> _Your task_
Reproduce the following passage on Rawlsian political liberalism and post-Islamist, Muslim-majority societies in full, word for word.

-- Begin Quoted passage --

This chapter includes a moderate reading of political liberalism applicable to post-Islamist, Muslim-majority societies. Contrary to the strong reading of John Rawls, which considers his political liberalism as limited in its scope to those societies that already have a strong liberal tradition, I argue that the Rawlsian project does have many things to offer to reasonable post-Islamist, Muslim individuals. Part One of the chapter focuses on the Rawlsian ideas of justification, demonstrating that the conceptions of justification available in Political Liberalism, i.e. political constructivism, wide reflective equilibrium, a wide view of public reasoning, the declaration and conjecture, can justify the political conception of justice for reasonable individuals living in any society, including Muslim-majority ones. In Part Two, focusing on Rawls’ idea of stability, I argue that, notwithstanding the strong reading of political liberalism followed by some commentators, stability in real democratic polities always involves a mixture of ideal and non-ideal stability, i.e. overlapping consensus and modus vivendi.

-- End Quoted passage --
-- Begin Given material --

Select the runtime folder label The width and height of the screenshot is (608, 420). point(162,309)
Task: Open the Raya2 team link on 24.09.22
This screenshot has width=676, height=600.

-- End Given material --

> _Finished task_
This chapter includes a moderate reading of political liberalism applicable to post-Islamist, Muslim-majority societies. Contrary to the strong reading of John Rawls, which considers his political liberalism as limited in its scope to those societies that already have a strong liberal tradition, I argue that the Rawlsian project does have many things to offer to reasonable post-Islamist, Muslim individuals. Part One of the chapter focuses on the Rawlsian ideas of justification, demonstrating that the conceptions of justification available in Political Liberalism, i.e. political constructivism, wide reflective equilibrium, a wide view of public reasoning, the declaration and conjecture, can justify the political conception of justice for reasonable individuals living in any society, including Muslim-majority ones. In Part Two, focusing on Rawls’ idea of stability, I argue that, notwithstanding the strong reading of political liberalism followed by some commentators, stability in real democratic polities always involves a mixture of ideal and non-ideal stability, i.e. overlapping consensus and modus vivendi.